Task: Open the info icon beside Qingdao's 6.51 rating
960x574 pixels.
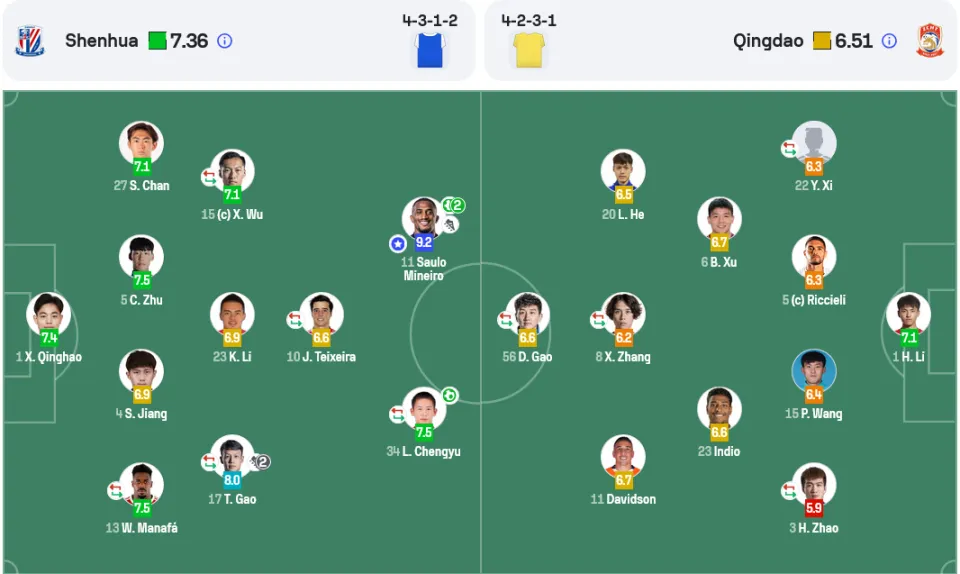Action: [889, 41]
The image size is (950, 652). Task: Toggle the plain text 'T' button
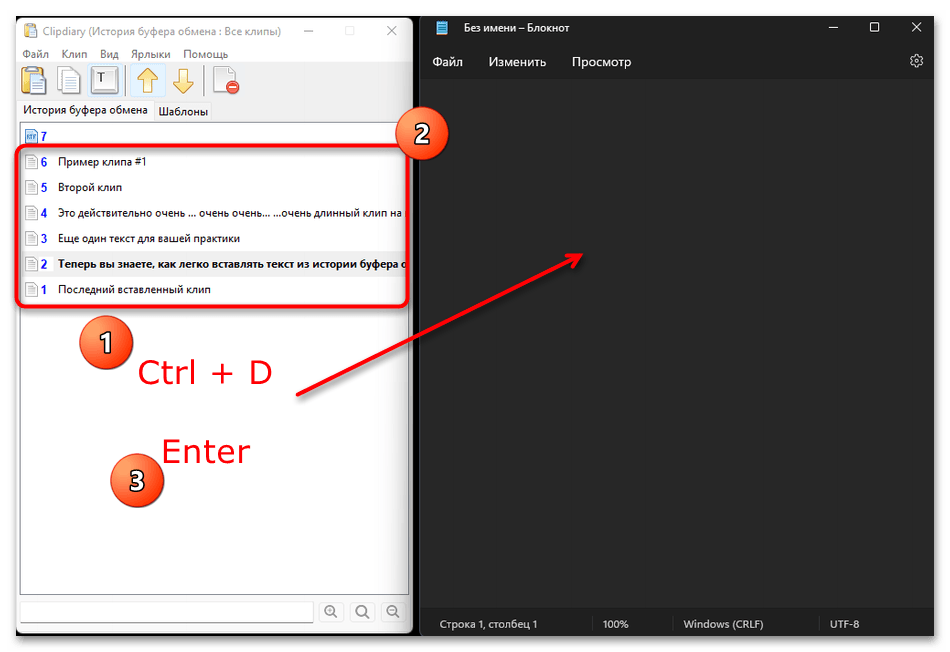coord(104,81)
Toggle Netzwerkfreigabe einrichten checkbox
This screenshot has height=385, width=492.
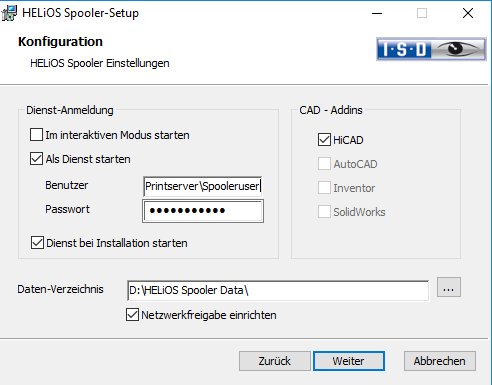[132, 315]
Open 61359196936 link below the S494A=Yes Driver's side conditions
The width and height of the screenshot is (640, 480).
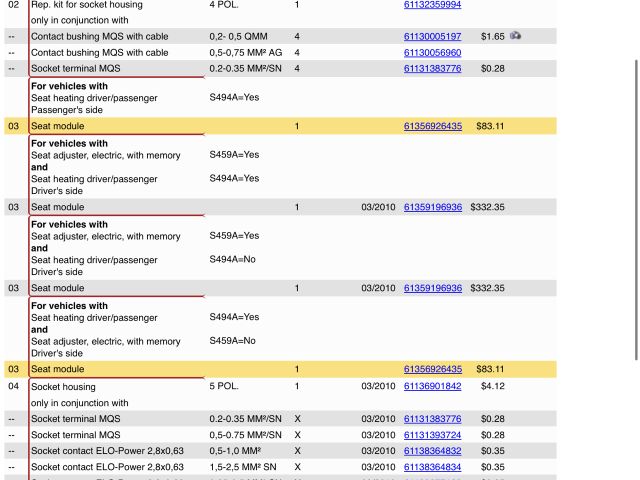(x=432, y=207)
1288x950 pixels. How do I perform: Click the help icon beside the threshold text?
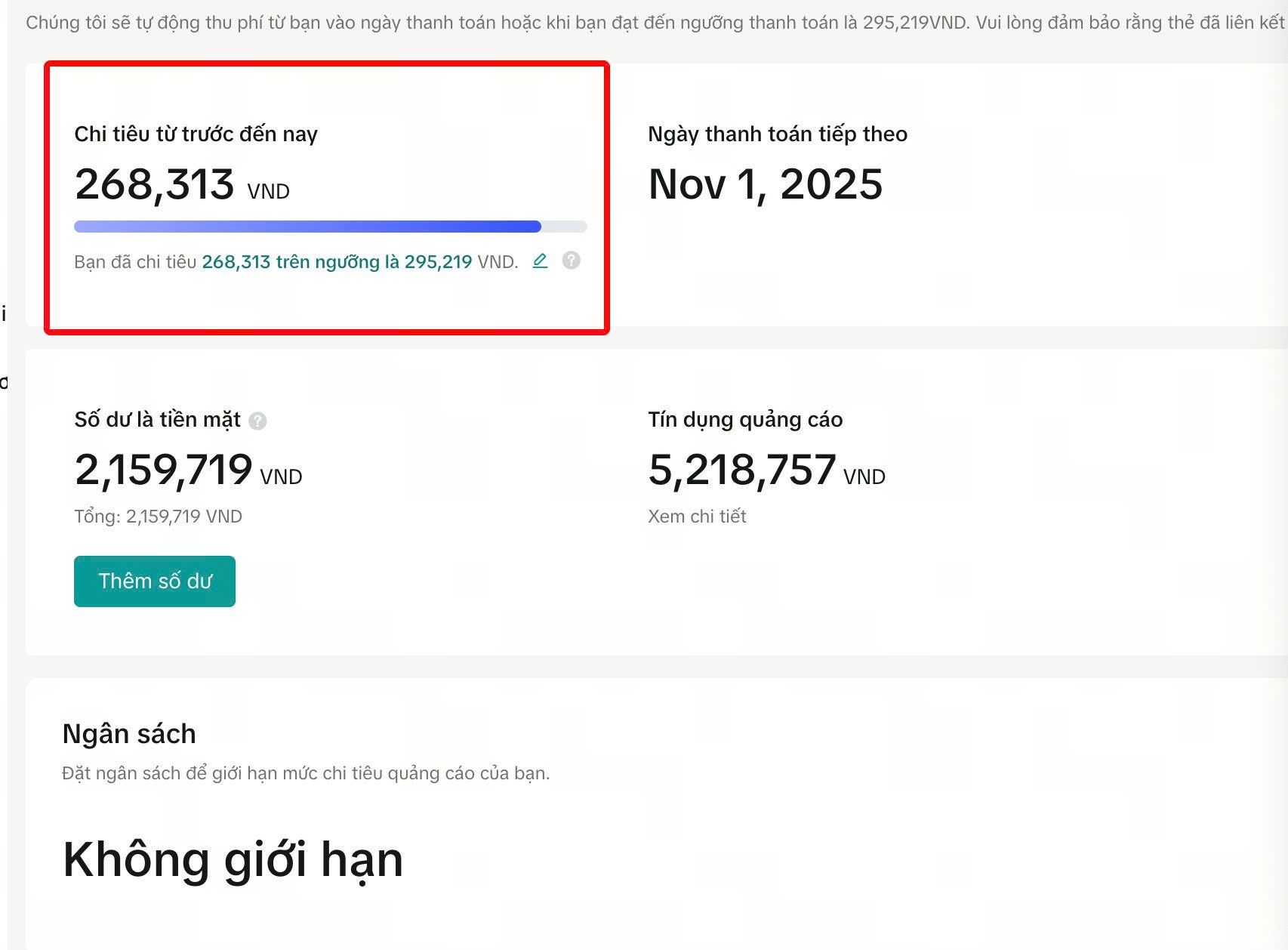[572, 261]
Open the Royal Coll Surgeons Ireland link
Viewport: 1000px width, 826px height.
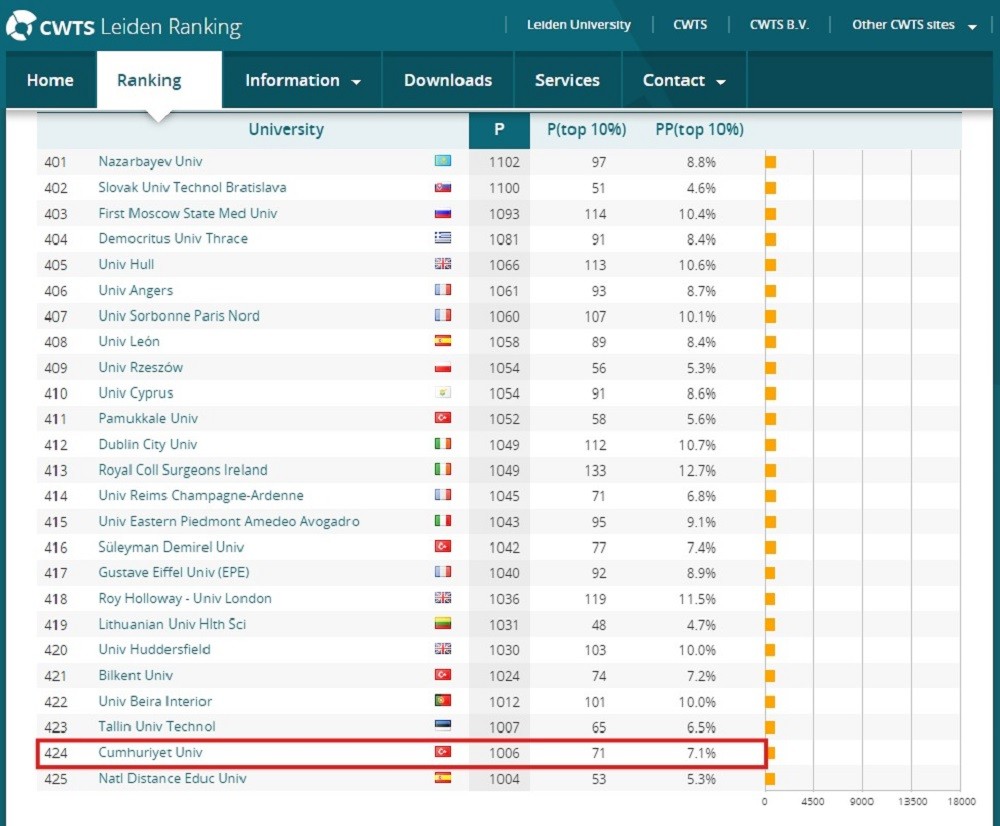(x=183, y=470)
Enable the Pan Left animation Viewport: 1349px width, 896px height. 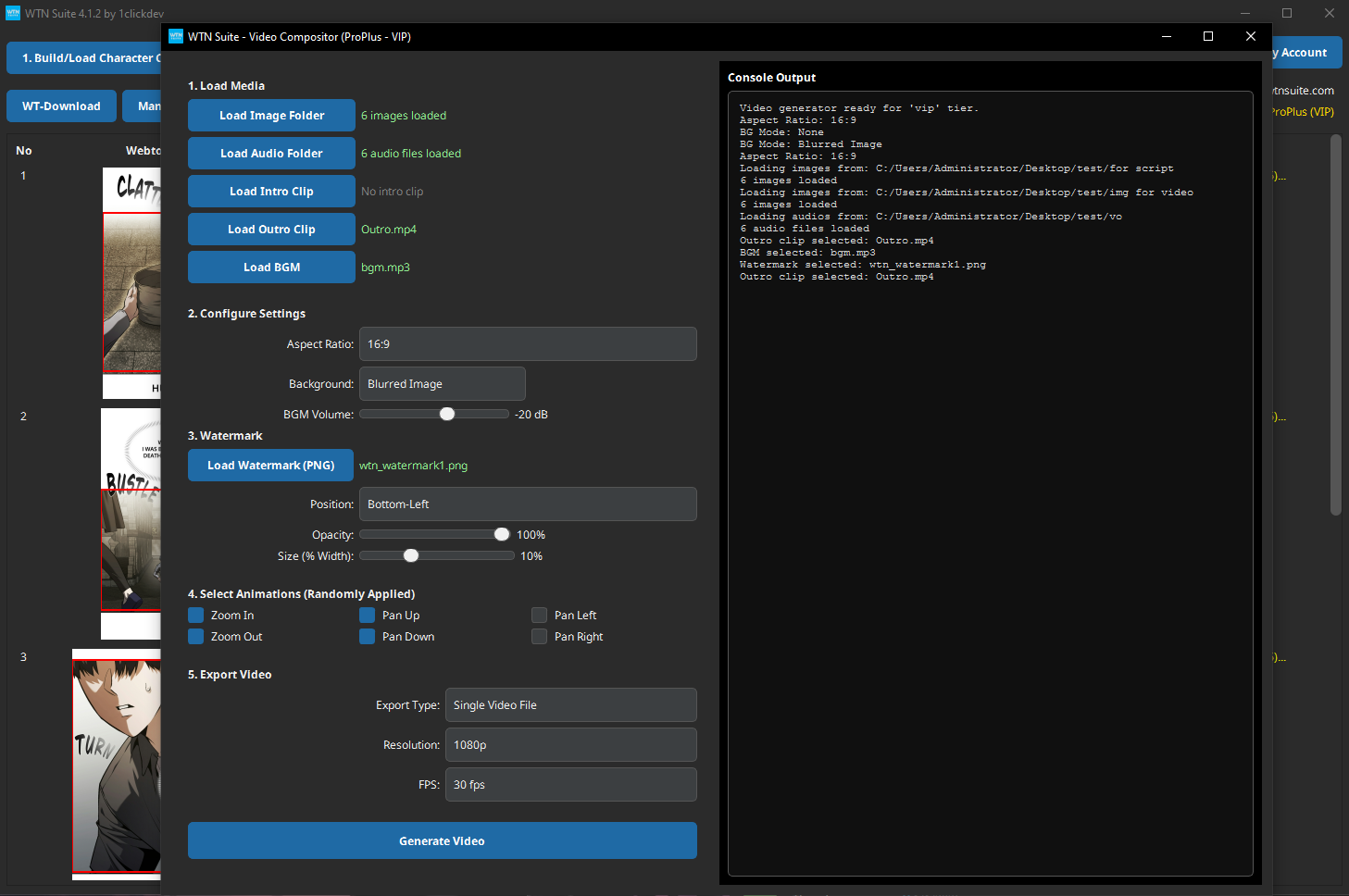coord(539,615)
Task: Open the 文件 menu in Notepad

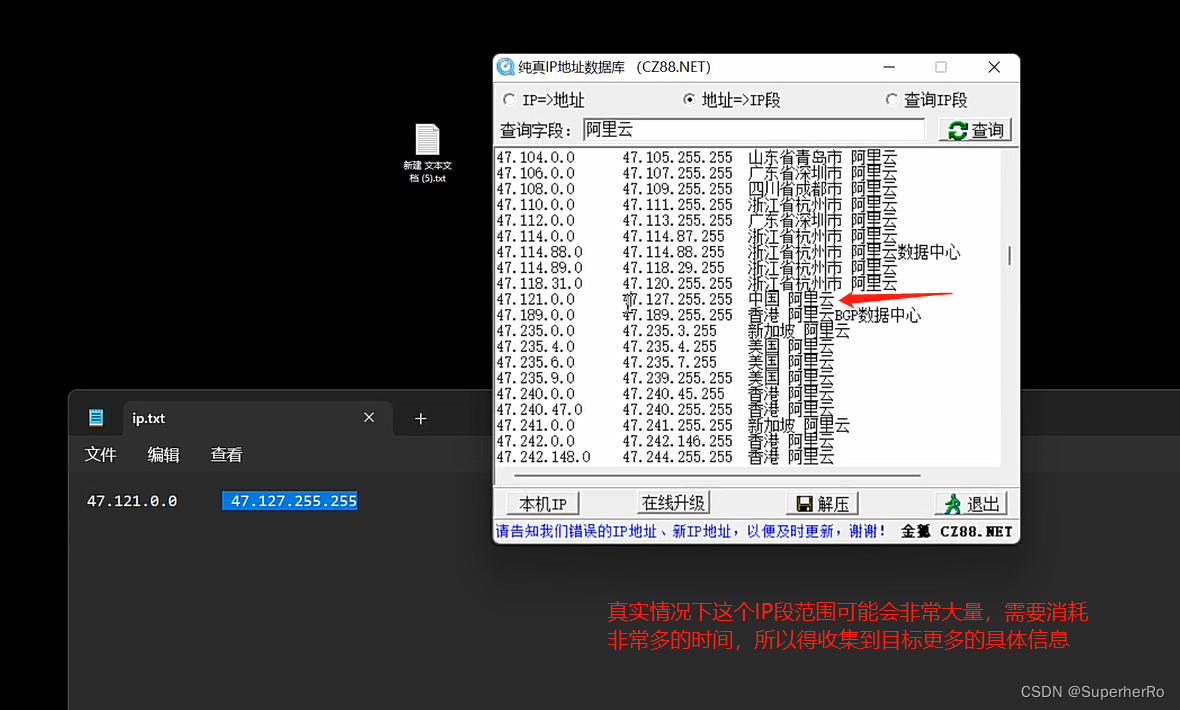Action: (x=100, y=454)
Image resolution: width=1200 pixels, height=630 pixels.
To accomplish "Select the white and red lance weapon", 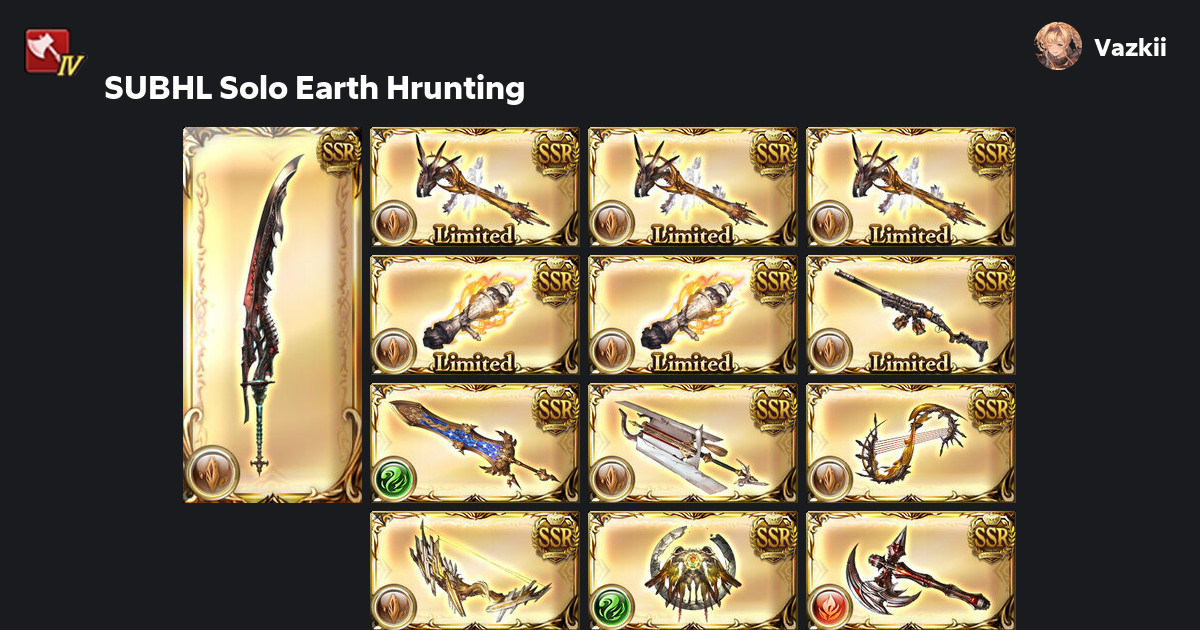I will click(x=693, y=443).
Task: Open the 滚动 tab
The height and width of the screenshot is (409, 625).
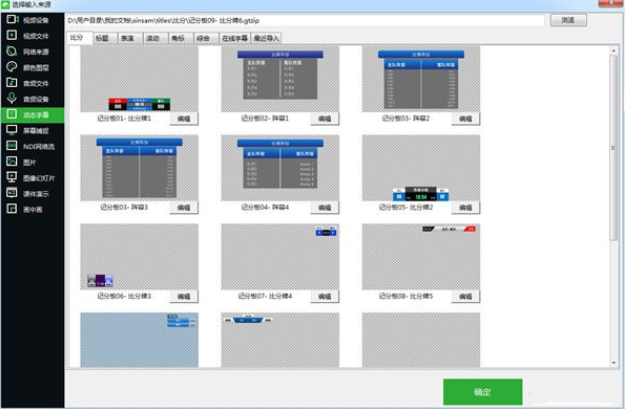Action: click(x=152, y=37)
++++++++++++++++++++
The number of lines above where the word "link" occurs, and only that number, is the answer.

*RESULT*:
2